- **Work instructions**
Scan the listing for "icon" and copy out each line that has it.
---------- Excerpted records ----------
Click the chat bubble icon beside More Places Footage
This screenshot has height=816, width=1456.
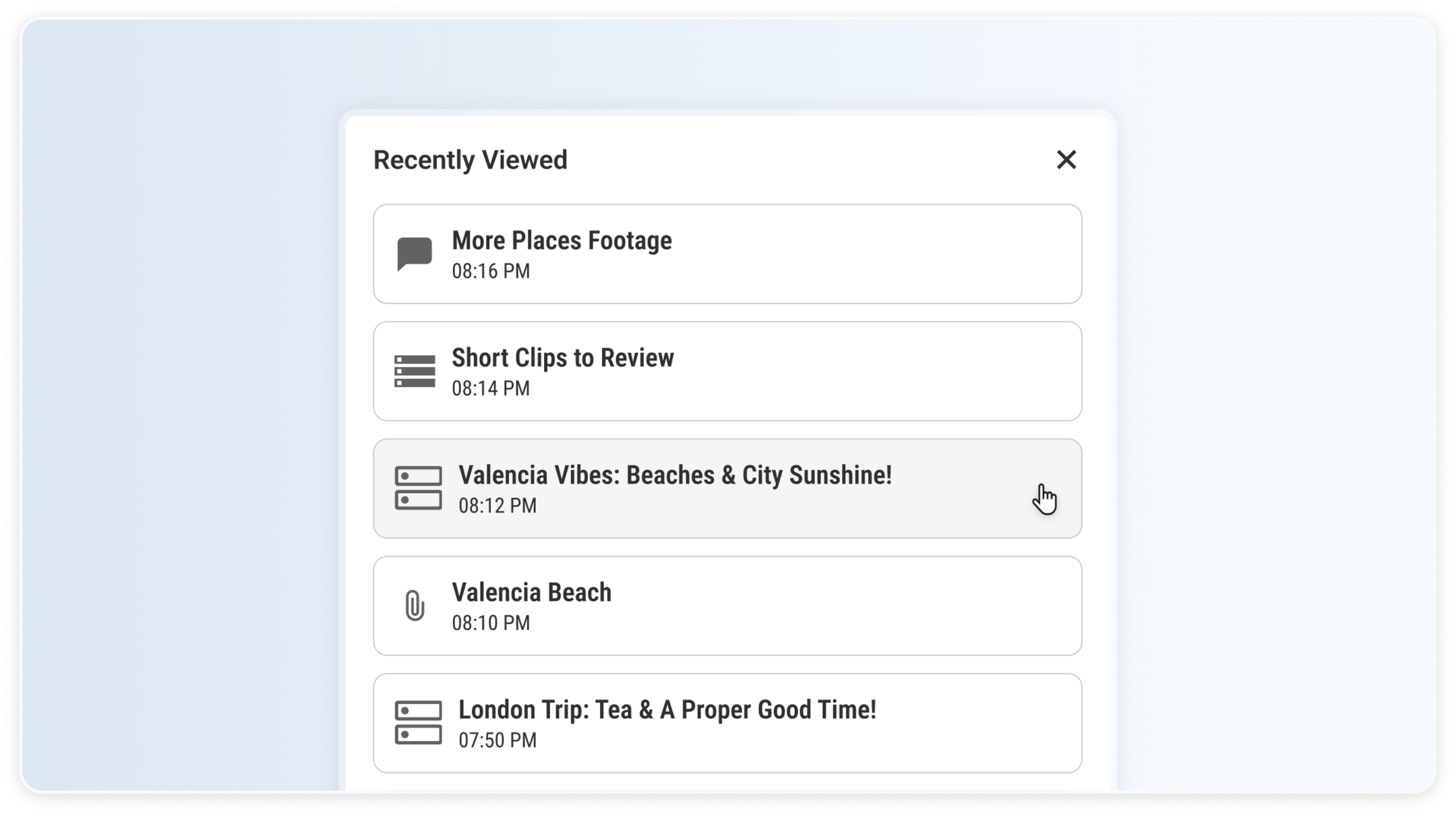coord(414,254)
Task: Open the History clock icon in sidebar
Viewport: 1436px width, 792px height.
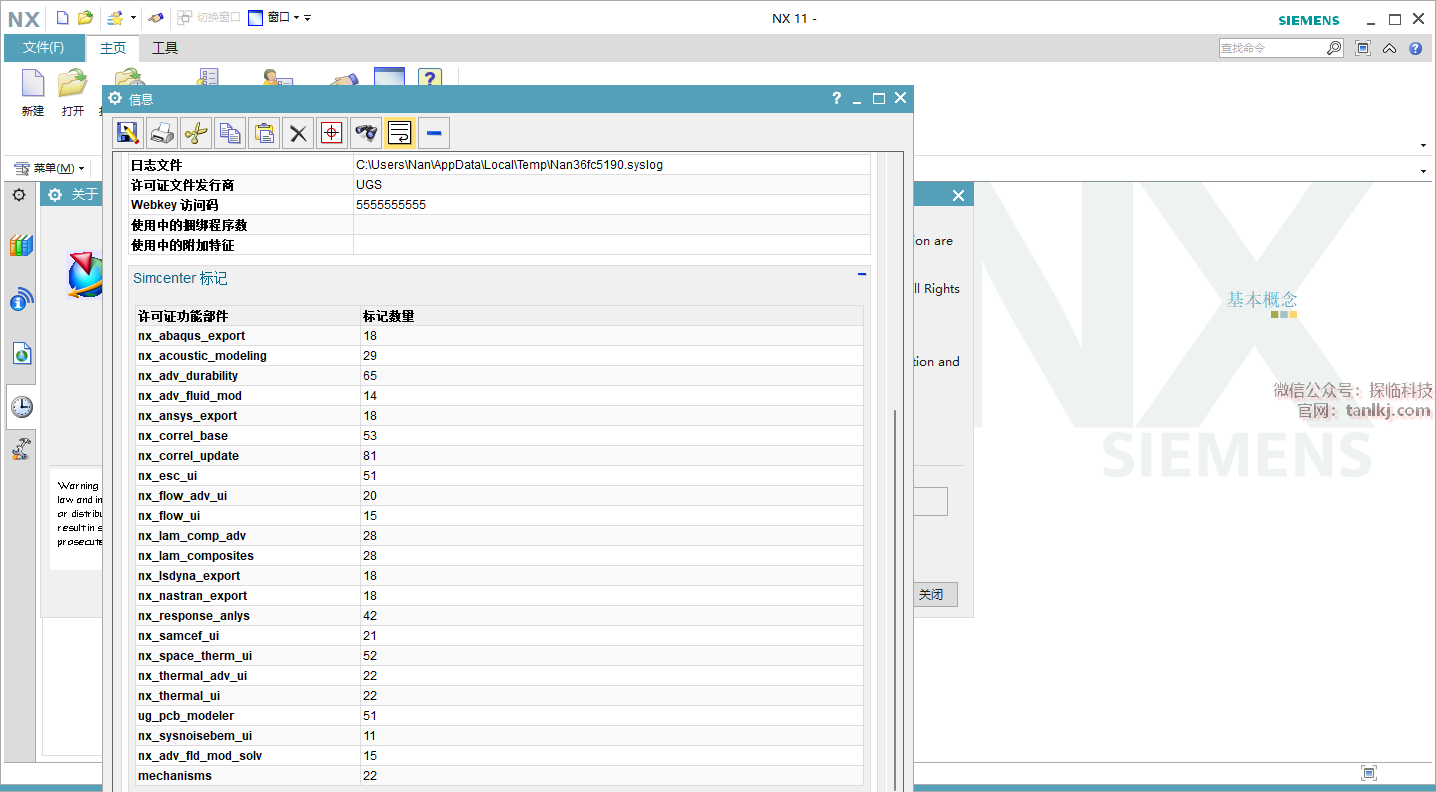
----------
- **Response area**
Click the chat bubble icon beside More Places Footage
Task: Open the History clock icon in sidebar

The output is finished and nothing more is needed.